Nomograms incorporated serum direct bilirubin level for predicting prognosis in stages II and III colorectal cancer after radical resection

2017 
// Qunfeng Zhang 1 , Xiaowei Ma 2 , Qunhuan Xu 1 , Juanxiu Qin 2 , Yanhua Wang 1 , Qian Liu 2 , Hua Wang 2 and Min Li 2 1 Department of Laboratory Medicine, The Fifth People’s Hospital of Shanghai, Fudan University, Shanghai, China 2 Department of Laboratory Medicine, Renji Hospital, School of Medicine, Shanghai Jiaotong University, Shanghai, China Correspondence to: Qunfeng Zhang, email: fdqunfeng@126.com Hua Wang, email: fdeduwh@126.com Min Li, email: ruth_limin@126.com Keywords: colorectal cancer, direct bilirubin, surgery, survival analysis Received: June 03, 2016      Accepted: July 19, 2016      Published: August 19, 2016 ABSTRACT An elevated serum bilirubin has been reported to be associated with a reduced risk of some cancer; however, the prognostic significance of serum bilirubin in colorectal cancer wasn’t fully understood.

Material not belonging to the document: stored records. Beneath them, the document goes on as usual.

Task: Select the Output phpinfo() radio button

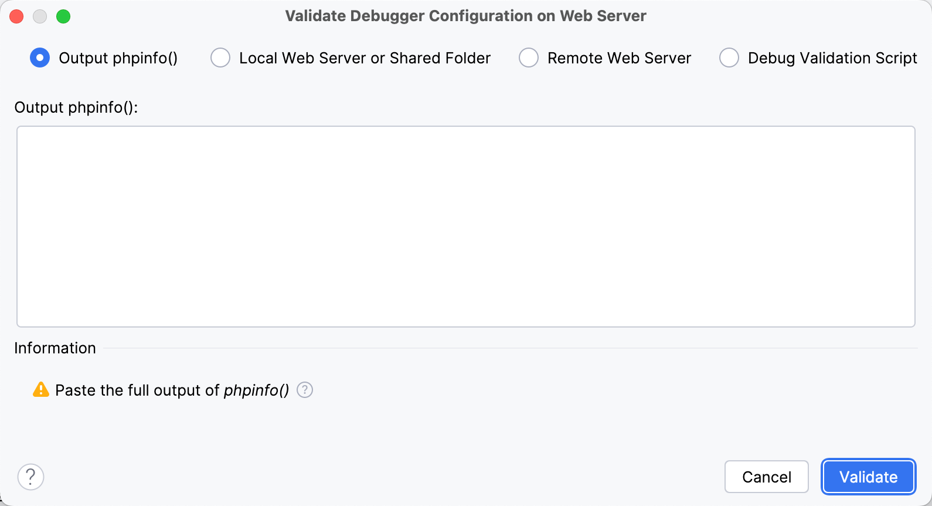Action: point(39,58)
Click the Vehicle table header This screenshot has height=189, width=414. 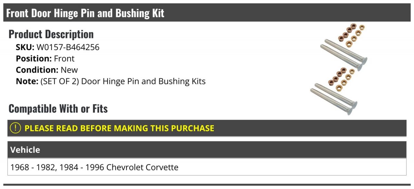[x=207, y=150]
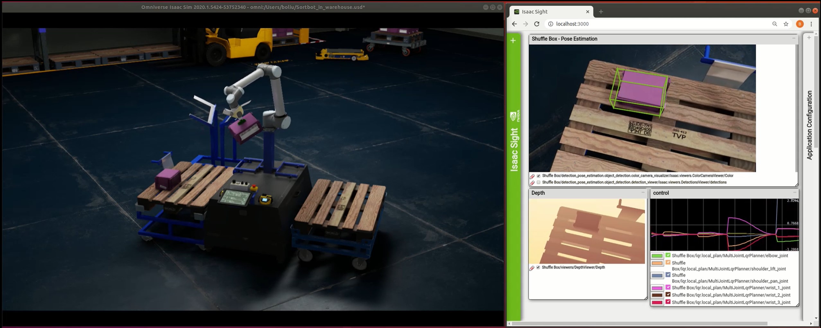The image size is (821, 328).
Task: Go back in browser history
Action: pyautogui.click(x=514, y=24)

The purpose of this study was to evaluate whether serum bilirubin could predict the prognosis of patients in stages II and III colorectal cancer. A retrospective cohort of 986 patients with colorectal cancer who received surgical resection between January 2005 and December 2010 was included in the study. Levels for serum bilirubin were obtained from medical records. Survival analysis was used to evaluate the predictive value of bilirubin. Serum direct bilirubin (DBIL) was validated as a significant prognostic factor by univariate cox regression test for both overall survival (OS) and disease free survival (DFS) ( P < 0.05). X-tile program identified 3.6 as optimal cutoff values for DBIL in terms of OS and DFS. Patients were then divided into DBIL high (DBIL ≥ 3.60 μmol/l) and low group (DBIL < 3.60 μmol/l) according to the optimal cutoff. High DBIL had higher percentage of lymph node metastasis and lymphovascular invasion as compared with low DBIL levels ( P < 0.05). Multivariate cox regression analyses confirmed that high DBIL level was an independently prognostic factor for both OS (HR: 1.337, 95% CI: 1.022–1.748, P = 0.034) and DFS (HR: 1.312, 95% CI: 1.049–1.643, P = 0.018). In addition, nomograms on OS and DFS were established according to all significant factors, and c-indexes were 0.715 (95% CI: 0.683–0.748) and 0.704 (95% CI: 0.678–0.730), respectively. Nomograms based on OS and DFS can be recommended as practical models to evaluate prognosis for CRC patients.